**Exercise aim**
Which lines in the records below contain the string "Given" with matching case? Copy each of those lines in full.

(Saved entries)
● ● ●
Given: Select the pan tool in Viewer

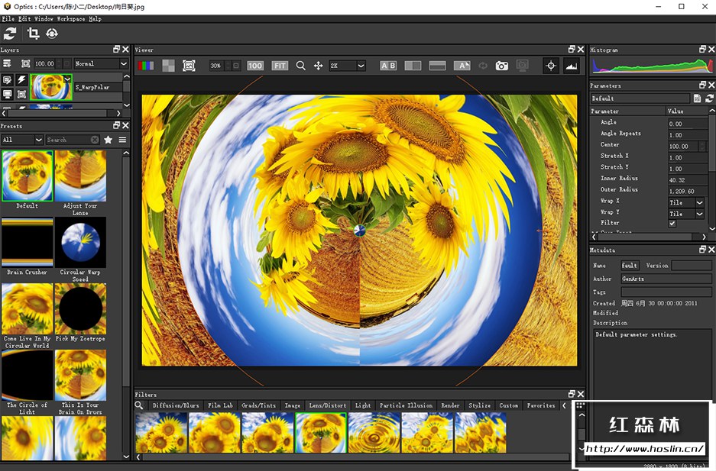Looking at the screenshot, I should [x=318, y=66].
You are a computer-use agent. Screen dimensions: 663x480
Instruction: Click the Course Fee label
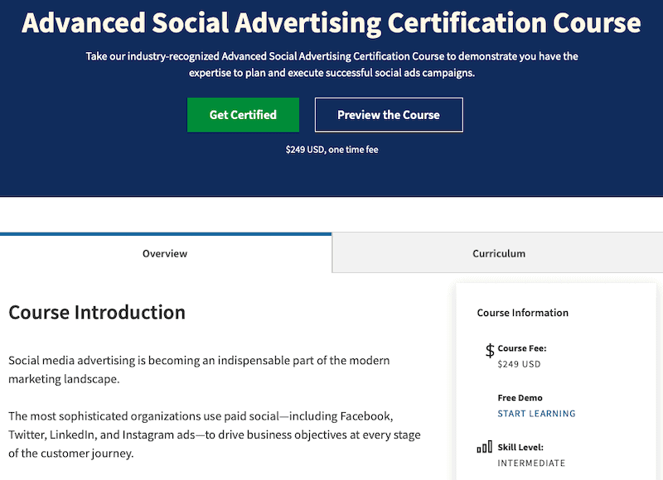[x=522, y=348]
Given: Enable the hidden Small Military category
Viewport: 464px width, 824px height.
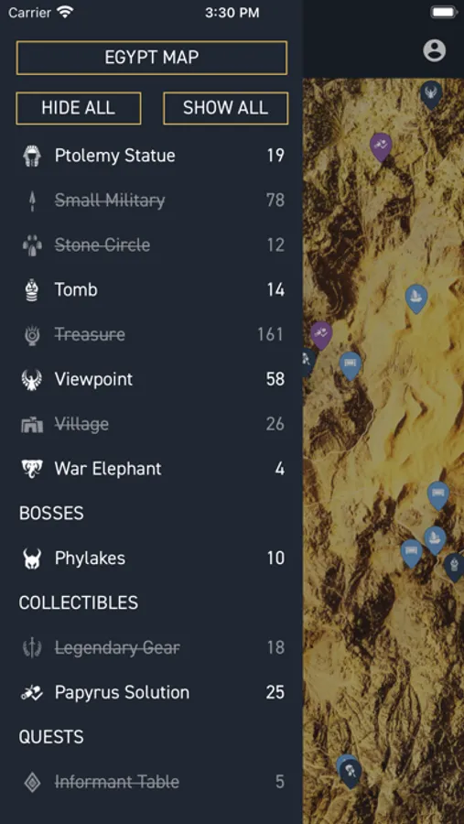Looking at the screenshot, I should (152, 201).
● ● ●
**The output**
Given: Select the pan tool in Viewer
Given: Enable the hidden Small Military category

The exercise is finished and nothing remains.